Qu’en est-il de l’opposition populaire soudanaise ?

En octobre 2022, 55 comités de résistance dans 15 des 18 États soudanais ont déposé une « Charte révolutionnaire pour l’établissement de l’autorité populaire », visant à unifier les forces révolutionnaires. Le document, qui est un projet de Constitution démocratique, confirme le refus de négocier avec les putschistes, l’intention d’exclure complètement les institutions militaires de la vie politique et insiste sur la poursuite de la résistance pacifique. Des exigences que Washington avait qualifiées d’« irréalistes ».

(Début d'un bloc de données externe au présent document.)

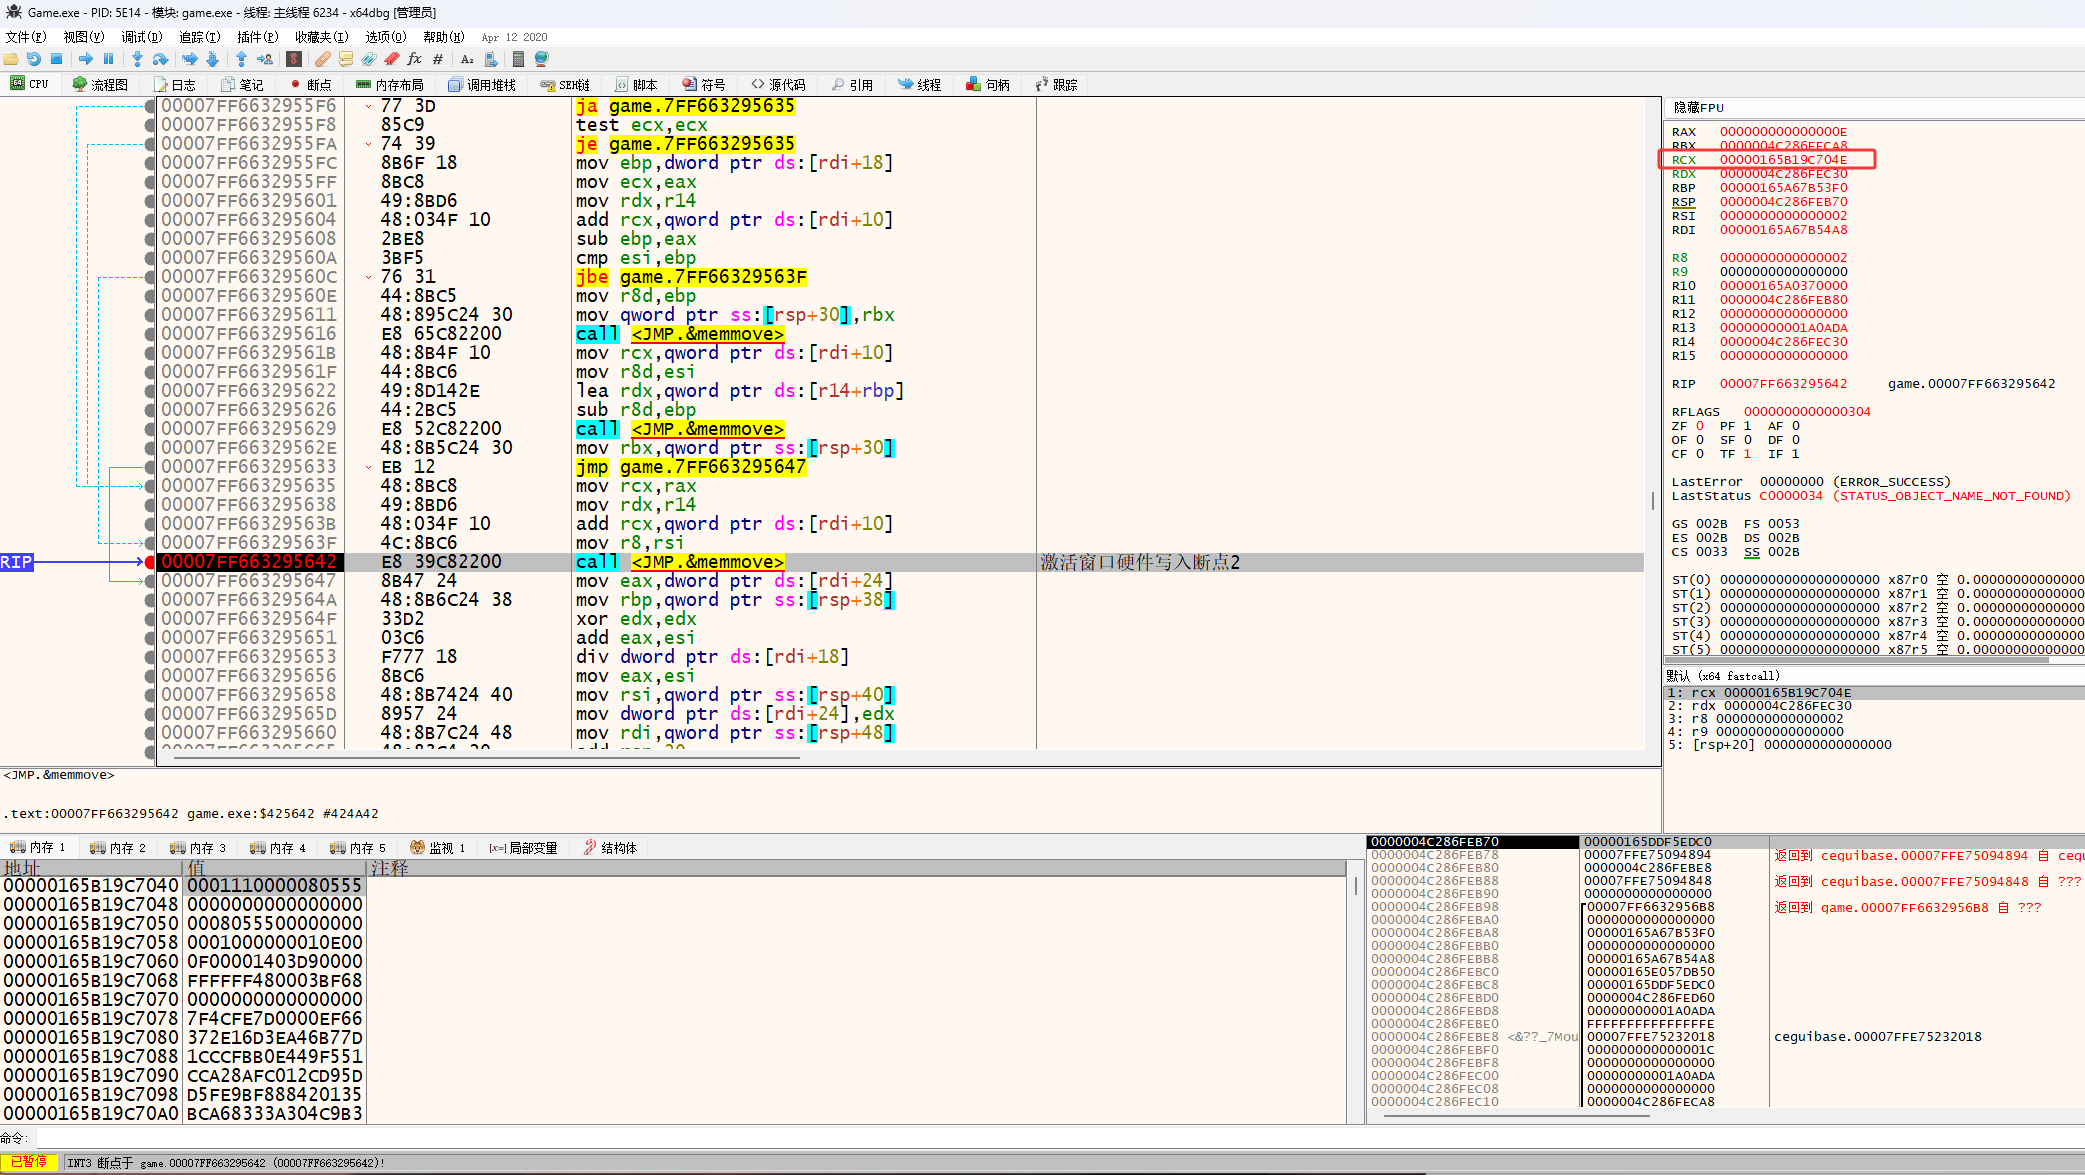The height and width of the screenshot is (1175, 2085).
Task: Toggle the breakpoint dot at address 00007FF663295642
Action: (150, 562)
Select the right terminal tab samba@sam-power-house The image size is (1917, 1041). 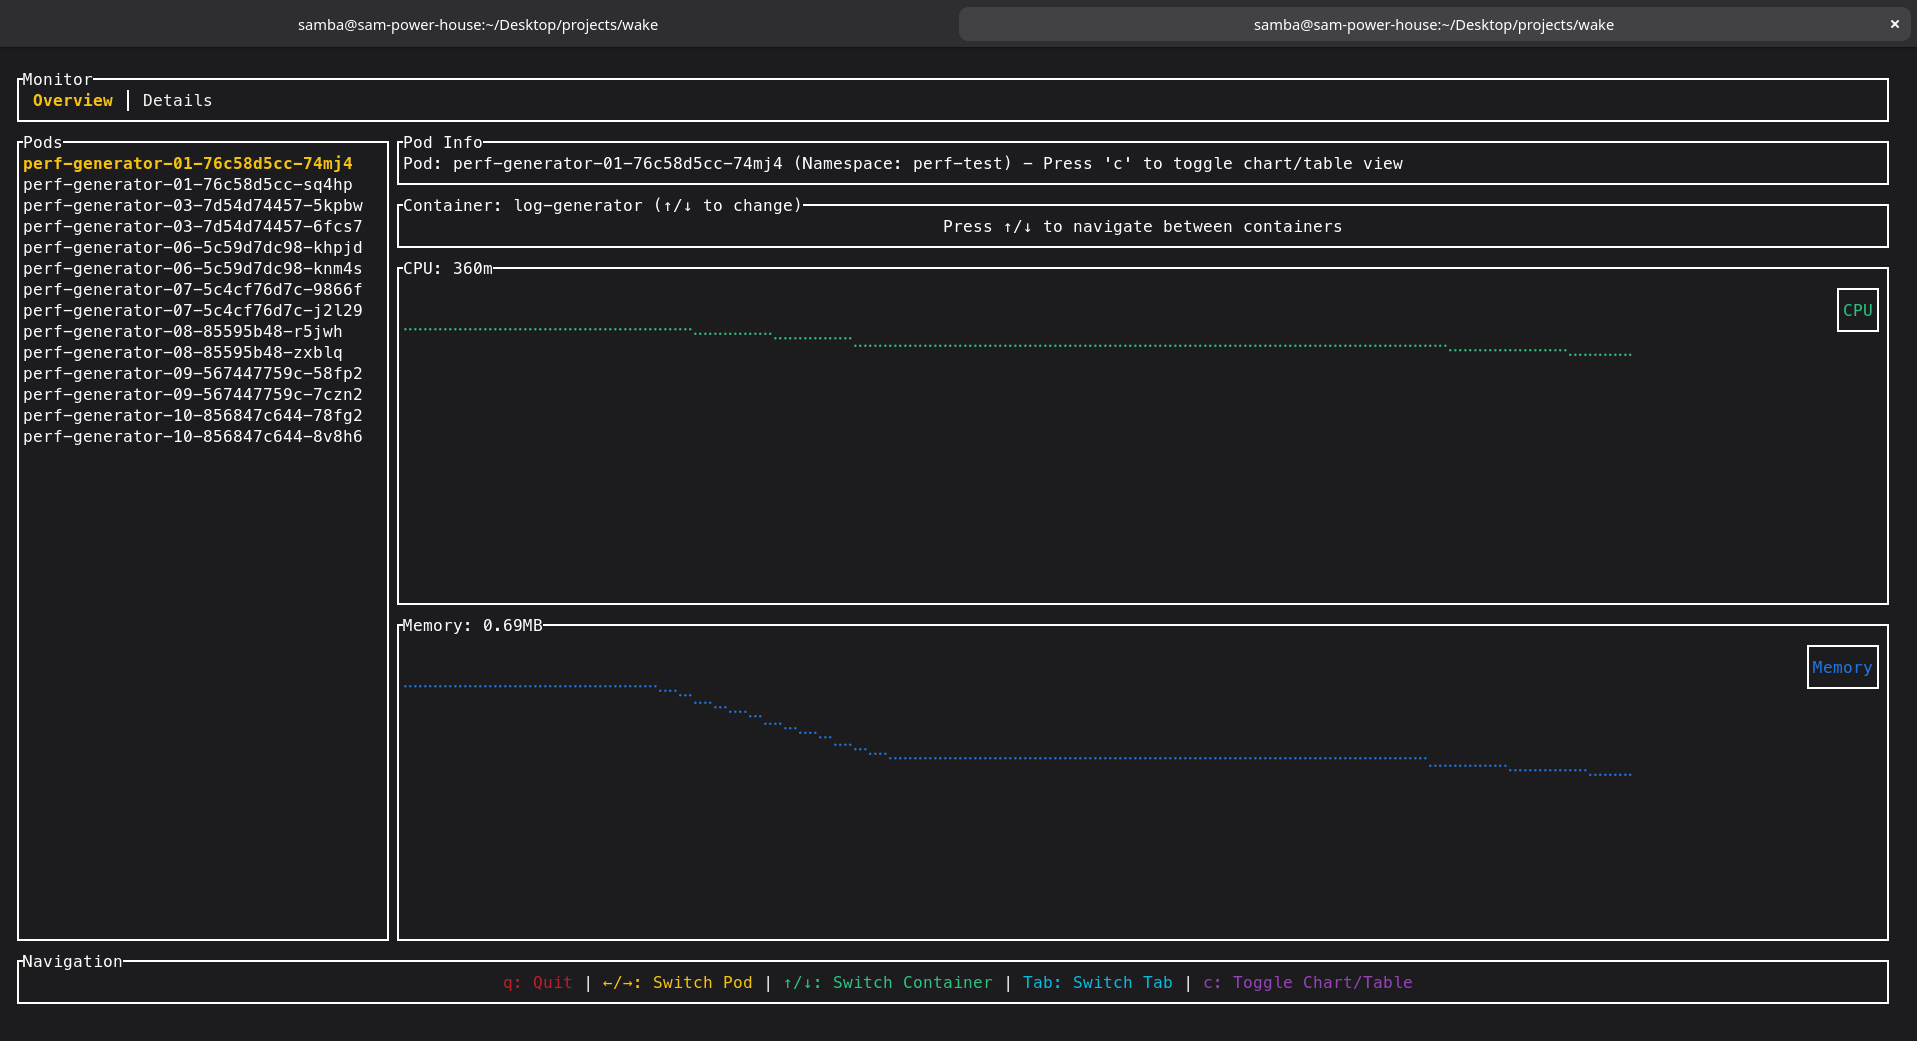1434,24
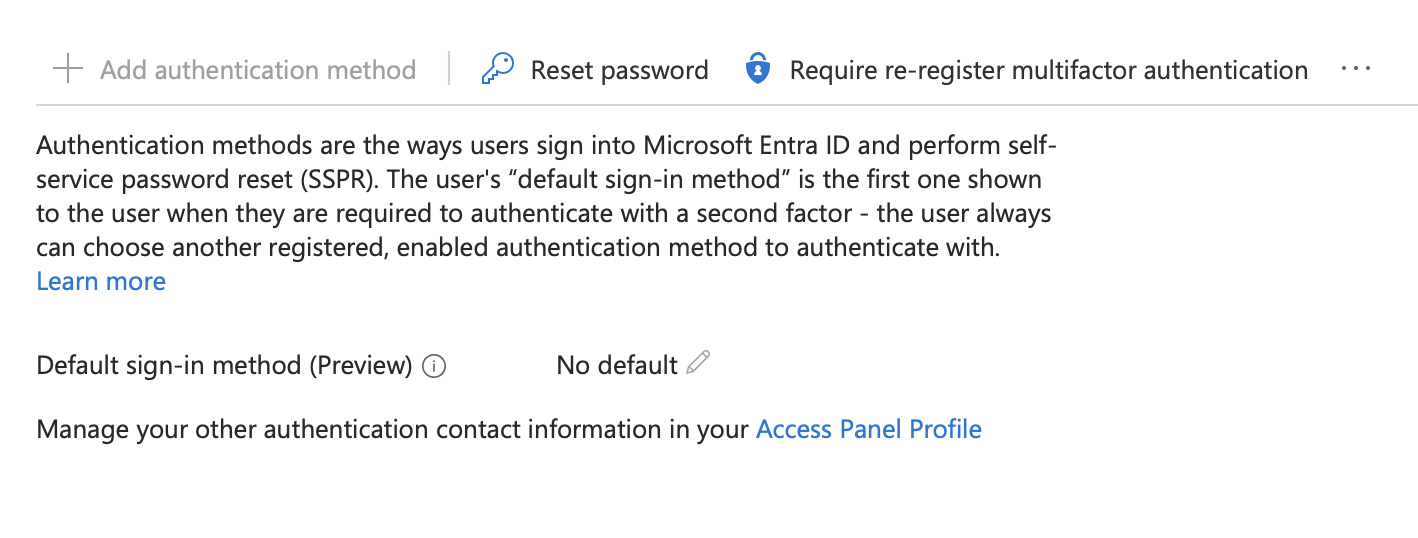Click the vertical separator after Add authentication method
1418x538 pixels.
tap(450, 70)
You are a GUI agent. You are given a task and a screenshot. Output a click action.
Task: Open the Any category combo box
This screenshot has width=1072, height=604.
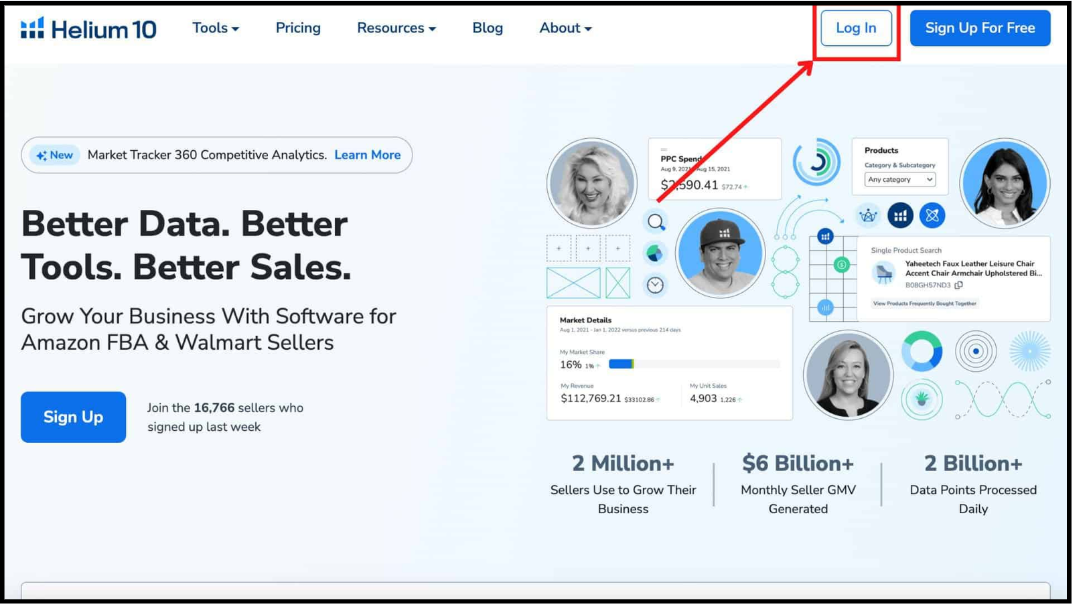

Le 15 avril 2023, alors que des affrontements militaires éclataient entre l’armée et son unité de mercenaires privatisée, les Forces de soutien rapide (FSR), des centaines d’ONG et mouvements étudiants, syndicaux et féministes, comme Guirifna, ont signé des déclarations exigeant la fin de la guerre et la poursuite de la résistance pacifique, soulignant le danger de construction des barricades dans la situation humanitaire actuelle. Le 27 avril, la formation d’un comité civil pour mettre fin à la guerre et restaurer la démocratie a été annoncée. Où en est-on au niveau des actes ?

L’efficacité de l’alternative par en bas

Avec le début des affrontements militaires, la sortie du pays n’est devenue possible que pour les étranger·e·s et les Soudanais·es détenteurs·rices d’une double nationalité. Les comités de résistance de quartier, décentralisés en groupes de 20 à 50 personnes, marginalisés par le gouvernement de transition, ont répondu au défi de la nouvelle réalité politique et de l’effondrement du système de santé en s’organisant rapidement pour fournir des services à la population en se substituant à l’État militaire, incapable de gouverner.

Par le biais des réseaux sociaux, avec une connexion instable, iels recherchent des médicaments, de l’eau, de la nourriture, du carburant et prodiguent des soins médicaux aux victimes, malgré des conditions particulièrement difficiles où les pharmacies et les hôpitaux sont bombardés. Iels participent également à la recherche de personnes disparues, à l’hébergement, à l’organisation de réseaux d’entraide, de couloirs d’évacuation sécurisés, à la tenue de listes de mort·e·s, mais aussi à la coordination de la désobéissance civile et de l’agitation. Les militant·e·s surveillent la situation sur le terrain pour empêcher la population de se retrouver dans les zones d’affrontement. 

La prestation de services légitime les comités aux yeux de la population et prouvent leur efficacité en tant qu’organisateurs·rices ainsi que leur fidélité à la révolution et aux intérêts des populations.

Il est à noter que peu avant les hostilités, en janvier, les comités de résistance de Khartoum avaient annoncé la création de conseils législatifs, ce qui aurait dû conduire à la création d’un gouvernement parallèle.

Quelles conditions pour un nouveau Soudan ?

Il est crucial que le mouvement démocratique ne tombe pas dans le piège du discours de rétablissement de l’ordre au détriment de la démocratie. La question se pose de savoir quel rôle joueront les comités à l’avenir : s’ils seront transformés en partis, ou en conseils locaux. Les militant·e·s devront adapter leurs structures horizontales à de nouveaux objectifs afin d’être capables, contrairement à l’APS, de prendre des décisions rapides dans un moment révolutionnaire et d’élaborer un plan d’action à long terme dans un nouveau Soudan.